The underlying complimentary nature of two people does not come from one having a vagina and the other a penis, it comes from their personalities. Teh mechanics of it all is, just window dressing. If the “possibility of procreation” is so important, why isn’t the church trying to stop infirtile couples from marrying? After all, an infirtile couple, in their prospects of having children with no outside intervention, are no different to a same-sex couples.

If the cry that teh gays marrying will de-value marriage for everyone else isn’t enough, then fall back on history

“The canons of the Church of England are part of the law of England and have been continuously since the reformation of Henry VIII,” said one senior figure.

so…?

“Is it possible to have the law of the Church of England saying something different to the law of England? The question is how long we can sustain that.

Yes. Yes it is possible. In fact it is very possible for the church to say one thing and the law of the land say another. I’d say that it is not only possible, but desirable.

“It raises the sort of problems that no one has had to address before.”

It raises all sort of problems for the church that no one in the church has had to address before. Everyone else doesn’t actually give a fuck.

He added: “I do believe that the European Court could make it impossible for Church of England to go on having the role that it has got at the moment in relation to conducting marriage on behalf of the state.”
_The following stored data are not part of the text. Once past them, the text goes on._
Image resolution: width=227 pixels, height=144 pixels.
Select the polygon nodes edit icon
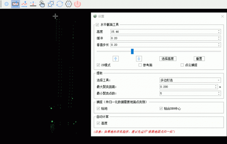pos(51,4)
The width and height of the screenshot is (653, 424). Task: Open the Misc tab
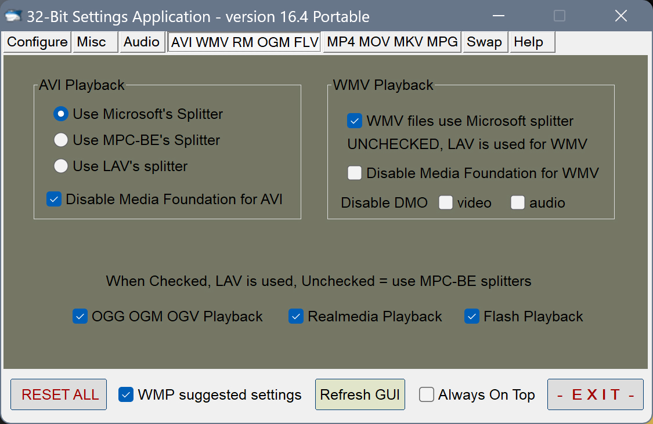coord(95,42)
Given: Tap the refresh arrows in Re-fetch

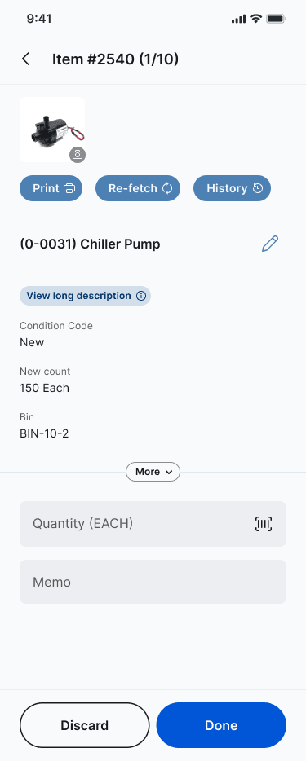Looking at the screenshot, I should (x=167, y=188).
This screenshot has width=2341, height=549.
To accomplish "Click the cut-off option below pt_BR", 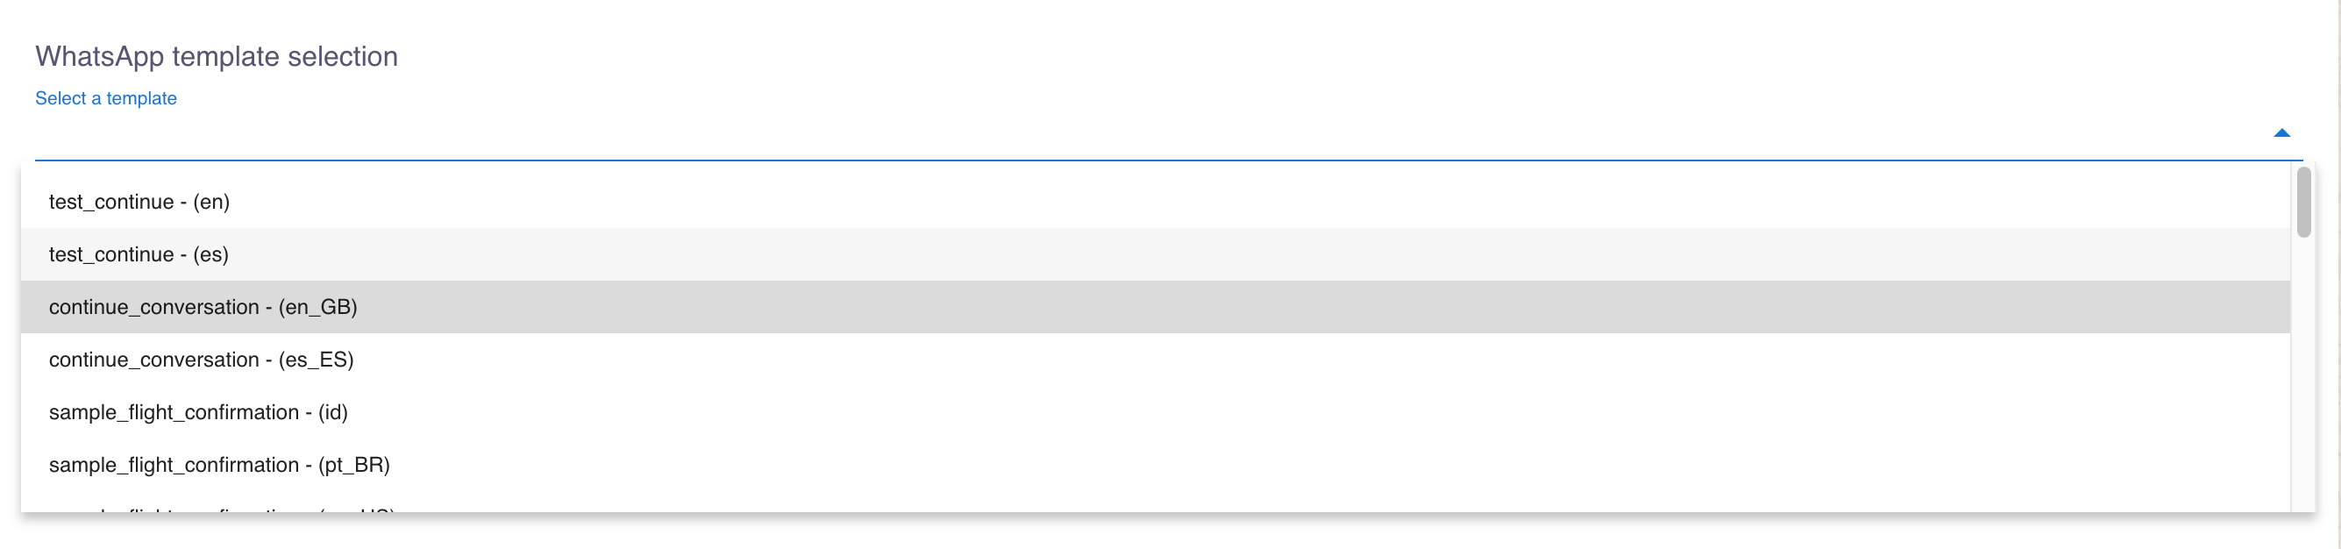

What is the problem? You don’t get hordes on Muslims, Jews, Hindus, Jehovas’ Witnesses and happy-fucking-clappers dragging cases through the European courts just because they have to make a stop at the register office on the way back from their temple to make their weddings legal.

The distinction would become “politically unsustainable”, the legal paper adds, while also calling into question whether heterosexual couples might also press for the right to have civil partnerships.

Maybe we could have a discussion about whether civil marraiges should be called civil marriages or civil partnerships, without the need for having someones choice of parter deciding on the terminology. Does it really matter what it’s called, as long as it’s called the same for everyone?

More fundamentally, it argues, the new distinction would call into question the Church of England’s place as part of the state both nationally and locally.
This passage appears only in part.